Neopatentati, limitazioni 2020 attuali. Lista aggiornata

di Chiara Compagnucci pubblicato il
Neopatentati, limitazioni 2020 attuali.

Lista aggiornata 2020 limitazioni neopatentati

Le limitazioni a cui sono soggetti tutti i neopatentati sono di tre tipi e convergono naturalmente verso lo stesso obiettivo. Tutti gli aggiornamenti.

La normativa 2020 tutela i neopatentati. E lo fa proteggendoli ovvero prevedendo misure che possono apparentemente sembrare punitive. In realtà, quando stabilisce che chi ha conseguito da poco la patente di guida non può mettersi al volante di modelli particolarmente prestanti lo fa per difenderli ovvero per limitare i rischi per sé, per gli altri passeggeri a bordo e per i pedoni sulle strade.

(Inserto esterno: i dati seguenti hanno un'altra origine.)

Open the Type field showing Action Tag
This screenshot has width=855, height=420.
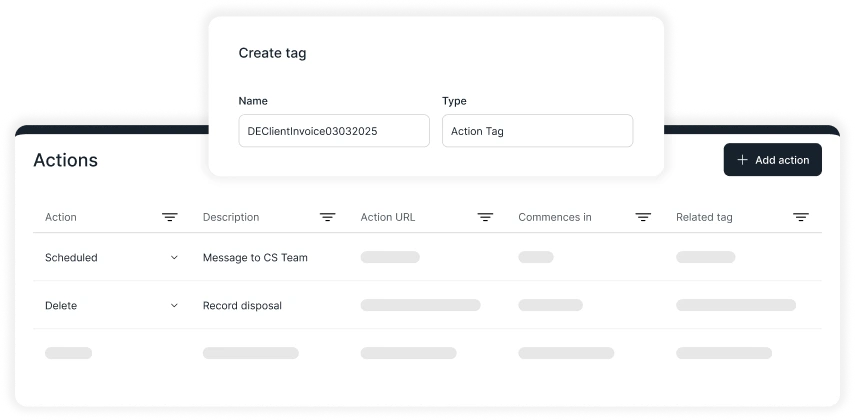coord(537,131)
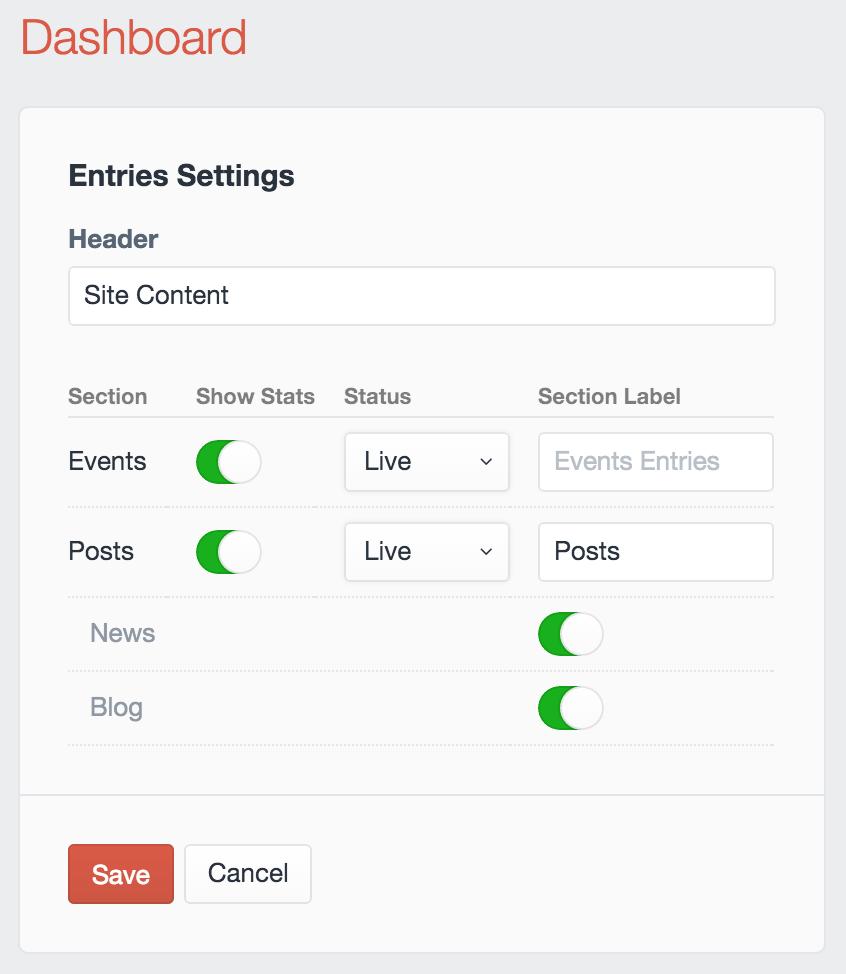Toggle Show Stats for the Events section
Screen dimensions: 846x974
tap(228, 462)
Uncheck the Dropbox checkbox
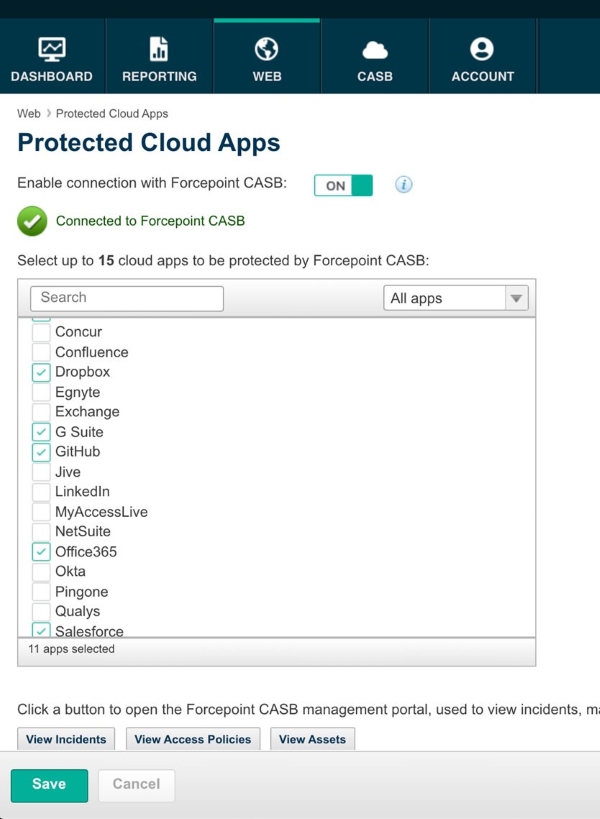 pos(41,372)
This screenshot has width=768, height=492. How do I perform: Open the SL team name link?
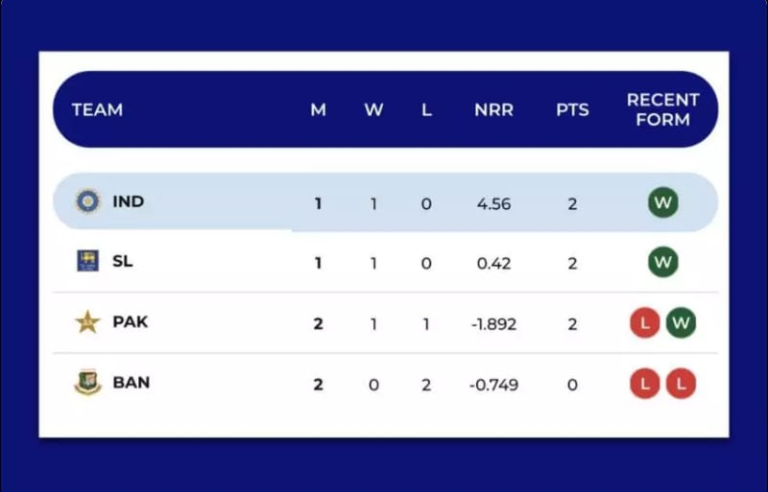123,261
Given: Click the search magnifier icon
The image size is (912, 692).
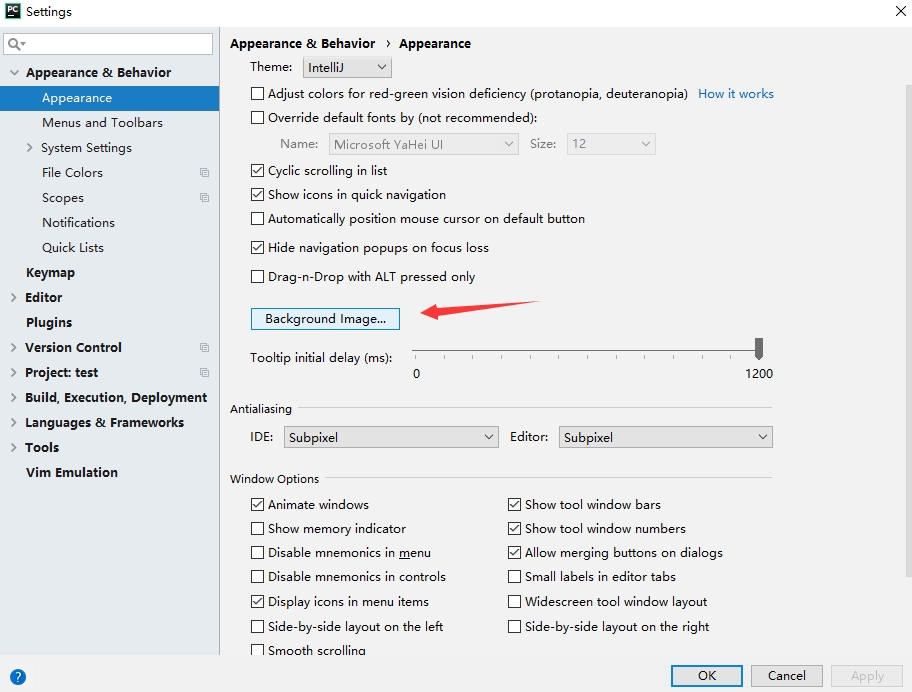Looking at the screenshot, I should [15, 44].
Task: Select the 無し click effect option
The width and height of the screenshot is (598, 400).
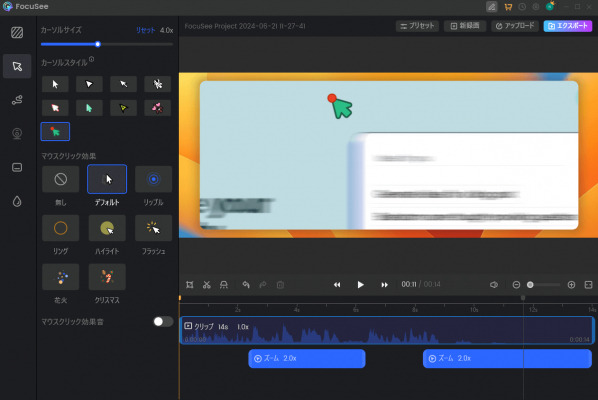Action: coord(61,179)
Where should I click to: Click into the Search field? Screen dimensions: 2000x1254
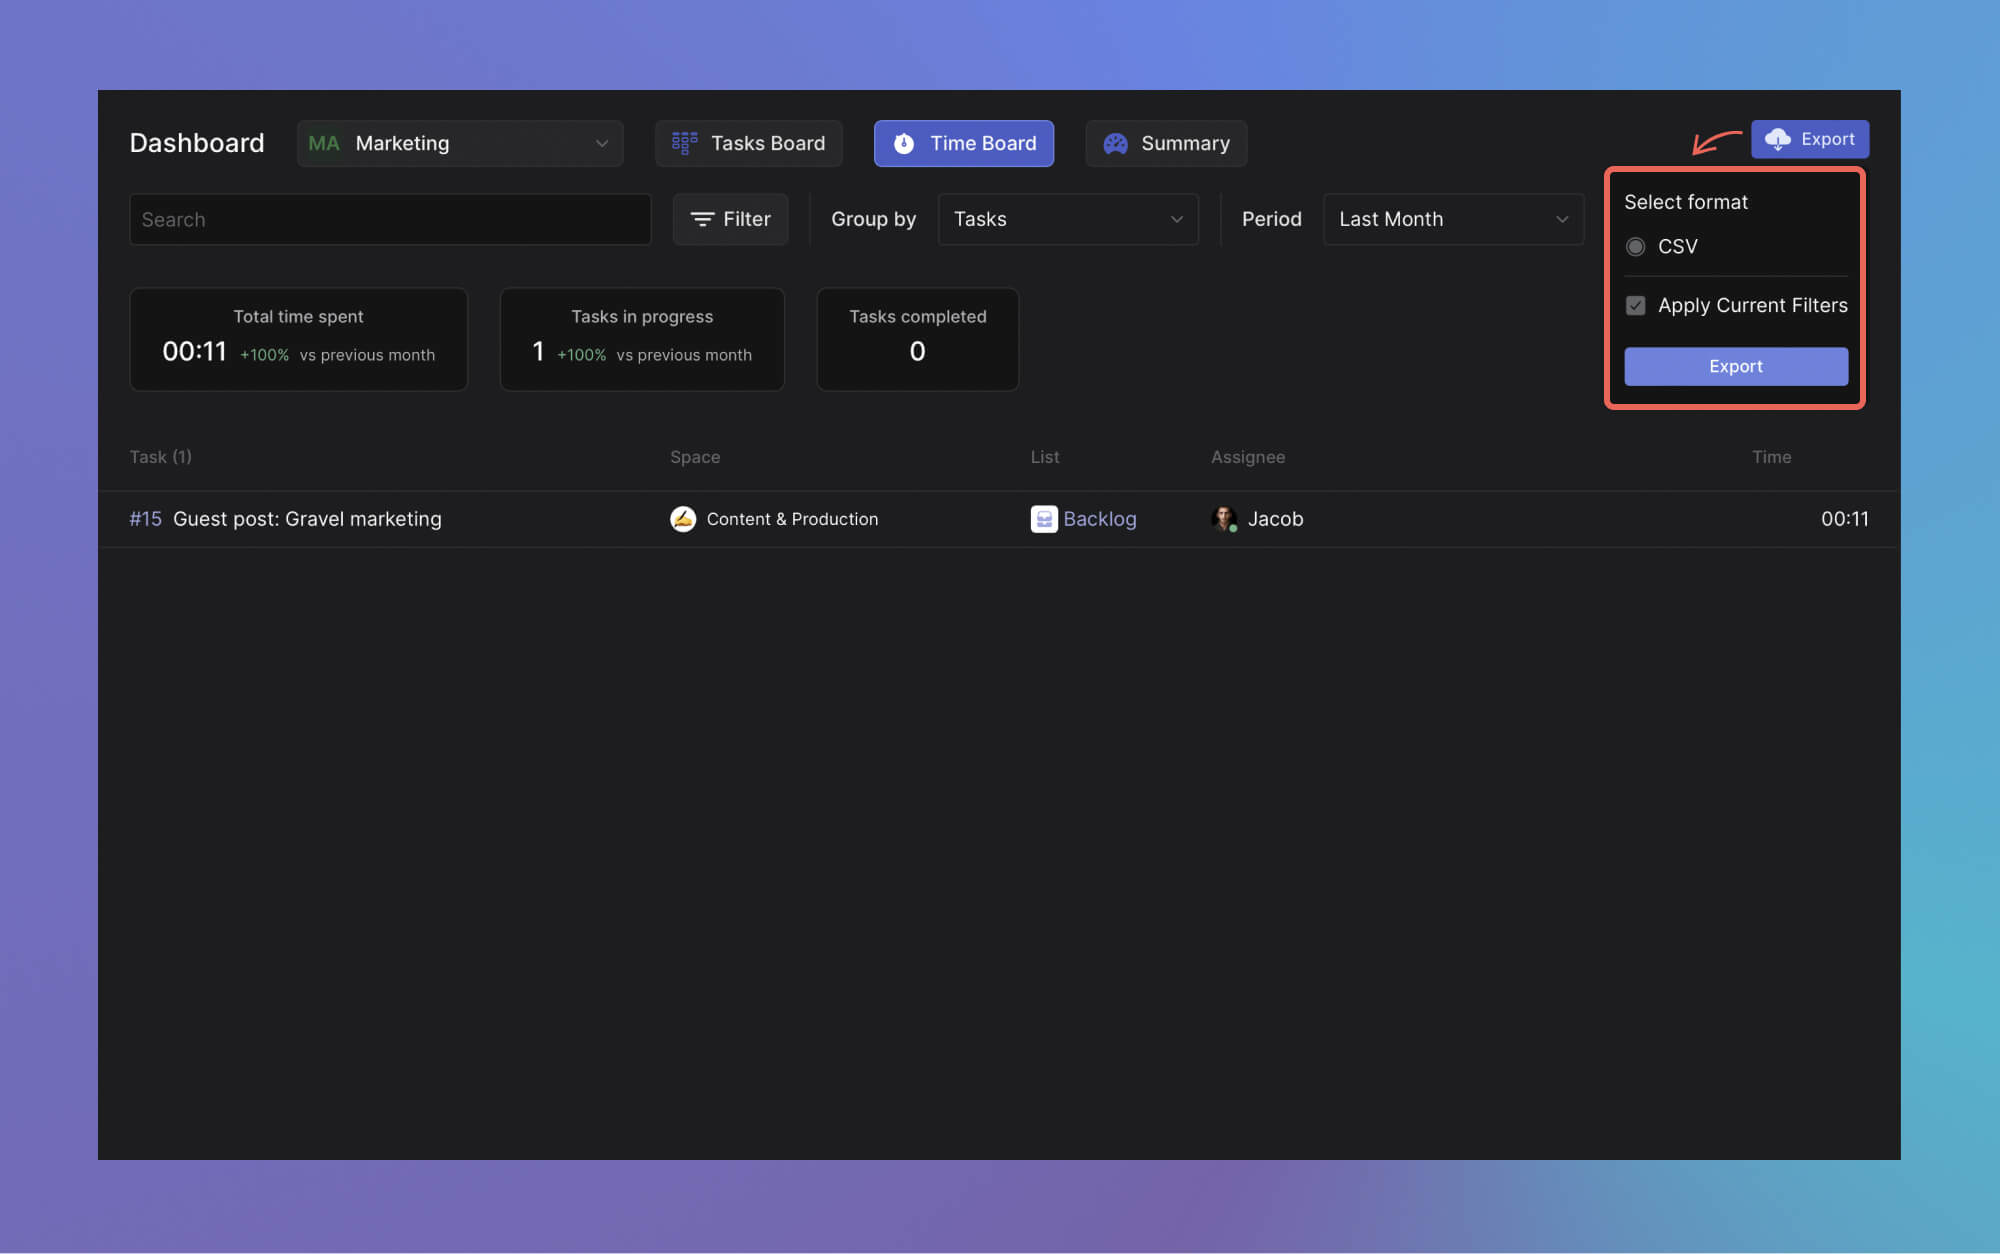[390, 219]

Chi guida un'auto lo sa bene e solo l'esperienza permette di limitare i pericoli, di maturare la giusta confidenza con l'auto e acquisire quella necessaria sicurezza per affrontare ogni tipo di percorso.

Accanto alla regola non poteva che essere presente anche un severo impianto sanzionatorio per i neopatentati. E non poteva essere diversamente perché spesso è proprio questo il deterrente a non commettere infrazioni.

Limitazioni neopatentati 2020 attuali

Prima di entrare nel dettaglio della normativa in vigore nel 2020 e conoscere le limitazioni alla guida da cui devono sottostare i neopatentati è fondamentale una precisazione ovvero cosa si intende con questa definizione.

A differenza di quanto si possa frettolosamente immaginare, non si tratta dei diciottenni o comunque dei giovanissimi che hanno appena conseguito la licenza per guidare. Con il termine di neopatentati non si fa infatti riferimento ad alcuna fascia di età bensì a coloro che hanno ottenuto la patente - dopo aver superato con successo sia la prova teorica e sia quella pratica - da meno di 3 anni.

Di conseguenza è considerato tale anche chi, ad esempio, ha superato l'esame finale a 30, 40 o 50 anni. Tutti loro, senza alcuna distinzione anagrafica, sono chiamati al rispetto delle norme del Codice della strada, con particolare riferimento alle limitazioni.

Le limitazioni a cui sono soggetti tutti i neopatentati sono di tre tipi e convergono naturalmente verso lo stesso obiettivo. La prima riguarda la potenza dell'auto da guidare: nel primo anno non possono mettersi al volante di veicolo con potenza superiore a 55 kw/t e con un ulteriore limite di 70 kw per le auto.

Provando a fare qualche esempio concreto di auto e suv per neopatentati, i neopatentati possono guidare Citroen C1 e Citroen C3, Dacia Sandero e Dacia Duster, Fiat 500 e Fiat Panda, Ford Fiesta e Ford Focus, Kia i10 e Kia i20, Lancia Ypsilon e Mazda2, Mercedes Classe A e Nissan Micra.

Semaforo verde anche per Opel Corsa e Opel Crossland X, Peugeot 108 e Peugeot 2008, Renault Captur e Renault Clio, Seat Arona e Seat Ibiza, Skoda Citigo e Skoda Fabia, Smart Forfour e Smart Fortwo Cabrio, Toyota Aygo e Toyota Yaris, Volkswagen Polo e Volkswagen T-Cross. Ma attenzione al modello perché la potenza potrebbe cambiare.

Lista aggiornata 2020 limitazioni neopatentati

La seconda limitazione da cui non si può prescindere è quella relativa ai limiti di velocità. In pratica i neopatentati devono guidare un po' più lentamente rispetto agli altri automobilisti: non oltre 100 chilometri orari in autostrada e 90 chilometri orari sulle strade extraurbane.

Con un'altra precisazione importante: questa disposizione resta in vigore per tre anni. E attenzione a rispettare le norme perché in caso di violazione si va incontro a una sanzione tra 165 e 661 euro, oltre alla sospensione della validità della patente da due ad otto mesi.

E poco importante se l'infrazione viene rilevata il giorno successivo al conseguimento della licenza di guida oppure dopo due anni. Il Codice della strada non ammette distinzioni di questo tipo nell'identificazione dell'infrazione e della sanzione da applicare.

Il terzo importante limite a cui sono soggetti i neopatentati riguarda l'assunzione di alcolici, sicuramente più restrittivi rispetto a quelli applicati agli automobilisti.

Più esattamente il tasso è pari a 0,5 grammi per litro se la patente è stata conseguita da più di 3 anni, ma soprattutto è pari a zero per chi ha meno di 21 anni e per chi ha ottenuta la patente di guida da meno di 3 anni. A coni fatti, il neopatentato è considerato un automobilista a rischio incidenti per via della inevitabile inesperienza.